Nós também pagamos os 81 senadores, para ... veja a ironia... julgar e processar um presidente da república, um ministro. Pra fiscalizar se as contas estão fechando, quem tá gastando mais ou menos ( um trabalho em conjunto com a corregedoria e os tribunais de contas, além do STF, até onde eu sei ).
Nós pagamos ... os deputados estaduais e os vereadores, para, em instância local, fazerem a mesma coisa.
E nós pagamos... as centenas de milhares de funcionários públicos, polícia federal... para administrarem tudo isso e ... nos protegerem. Ehh... essa parte melhor pular...não sabemos mais quem é bandido e quem é mocinho.

É gente pra caramba pra pagar, né? ... Haja folha de pagamento!
E como toda boa empresa que se prese, é preciso ... avaliar seus funcionários. E nós... fazemos isso?

Ainda dentro desse capítulo "ah, mas o que nós podemos fazer? "... vem eles, os vilões dessa história toda...

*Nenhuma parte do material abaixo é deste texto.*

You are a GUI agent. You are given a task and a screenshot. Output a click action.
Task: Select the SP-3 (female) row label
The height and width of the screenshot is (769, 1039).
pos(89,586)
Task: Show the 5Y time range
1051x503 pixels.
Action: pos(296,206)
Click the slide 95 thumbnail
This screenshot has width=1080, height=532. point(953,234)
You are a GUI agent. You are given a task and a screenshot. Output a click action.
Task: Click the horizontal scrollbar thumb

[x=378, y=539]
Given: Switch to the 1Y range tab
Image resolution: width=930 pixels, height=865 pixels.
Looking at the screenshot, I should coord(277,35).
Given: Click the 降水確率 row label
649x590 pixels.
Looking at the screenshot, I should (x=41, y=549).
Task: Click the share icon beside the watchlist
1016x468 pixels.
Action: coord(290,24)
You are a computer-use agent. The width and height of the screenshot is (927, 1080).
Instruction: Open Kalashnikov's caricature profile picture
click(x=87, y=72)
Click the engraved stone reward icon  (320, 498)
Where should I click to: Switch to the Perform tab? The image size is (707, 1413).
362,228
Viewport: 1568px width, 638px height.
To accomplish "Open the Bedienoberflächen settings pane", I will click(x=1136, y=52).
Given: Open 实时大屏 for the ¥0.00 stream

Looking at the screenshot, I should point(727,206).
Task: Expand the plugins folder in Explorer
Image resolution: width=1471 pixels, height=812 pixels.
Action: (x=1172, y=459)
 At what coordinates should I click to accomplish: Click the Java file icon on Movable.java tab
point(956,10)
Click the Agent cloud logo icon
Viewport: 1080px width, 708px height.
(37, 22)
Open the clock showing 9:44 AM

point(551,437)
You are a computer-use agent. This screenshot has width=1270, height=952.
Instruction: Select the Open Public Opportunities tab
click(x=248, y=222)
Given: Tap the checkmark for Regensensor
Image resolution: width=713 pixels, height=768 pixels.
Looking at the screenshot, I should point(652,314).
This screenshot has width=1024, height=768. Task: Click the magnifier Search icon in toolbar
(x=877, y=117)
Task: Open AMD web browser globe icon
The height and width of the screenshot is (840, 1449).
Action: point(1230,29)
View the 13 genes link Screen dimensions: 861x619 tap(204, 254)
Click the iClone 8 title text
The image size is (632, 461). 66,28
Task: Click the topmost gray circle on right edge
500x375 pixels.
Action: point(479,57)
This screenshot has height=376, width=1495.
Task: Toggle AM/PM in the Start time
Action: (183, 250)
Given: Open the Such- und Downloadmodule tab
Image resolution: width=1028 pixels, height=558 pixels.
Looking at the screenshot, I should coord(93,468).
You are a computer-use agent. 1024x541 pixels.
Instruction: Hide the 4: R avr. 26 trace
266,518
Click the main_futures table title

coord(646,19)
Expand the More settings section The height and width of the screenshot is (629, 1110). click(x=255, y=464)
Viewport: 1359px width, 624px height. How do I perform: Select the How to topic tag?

O Brasil possui hoje aproximadamente 85 impostos ( isso se, até o momento da publicação desse post não inventaram mais algum ), e apesar de iniciativas isoladas e até que razoáveis como o Impostômetro - aparelho que mede a quantidade de dinheiro que entra por segundo no cofrinho do governo federal, ou essa ideia de descriminar nas notas fiscais todos os impostos que incidem nos produtos comprados... ainda assim, pelo montante arrecadado e pelo baixo retorno que temos de tudo isso... é pouco!

Mas ... num sonho de juventude... ver as pessoas mais conscientes do que compram, porque compram... e pra que dar mais dinheiro em impostos para o governo... já seria um alento.

É claro... claro que esse texto tem um viés pessoal.
Meu pai trabalhou uma vida inteira. Recolheu todos os impostos e taxas que o governo lhe exigiu... e ao final da vida... esse mesmo governo... diz a ele e mim, ao buscar um atendimento médico hospitalar de qualidade para um terceiro que ... "não tem o que fazer".

E aí? pra quem é que a gente pede ressarcimento por tanto imposto recolhido durante tantos anos?!

Ser consciente do que se paga, porque se paga e ... se tem necessidade de se pagar tanto, já é um começo.

Ler jornais, conversar sobre política, economia, como vai o seu bairro, a sua cidade, o que estão melhorando, o que está pior do que estava... tudo isso faz parte do nosso processo de ... civilidade.
Não só se queixar, mas também fazer parte do trabalho que os políticos não fazem, ser voluntário em alguma ong, instituição... é importante. É humano!

O governo ainda não nos cobra por isso. Aproveitemos. Antes que nós fiquemos... velhos!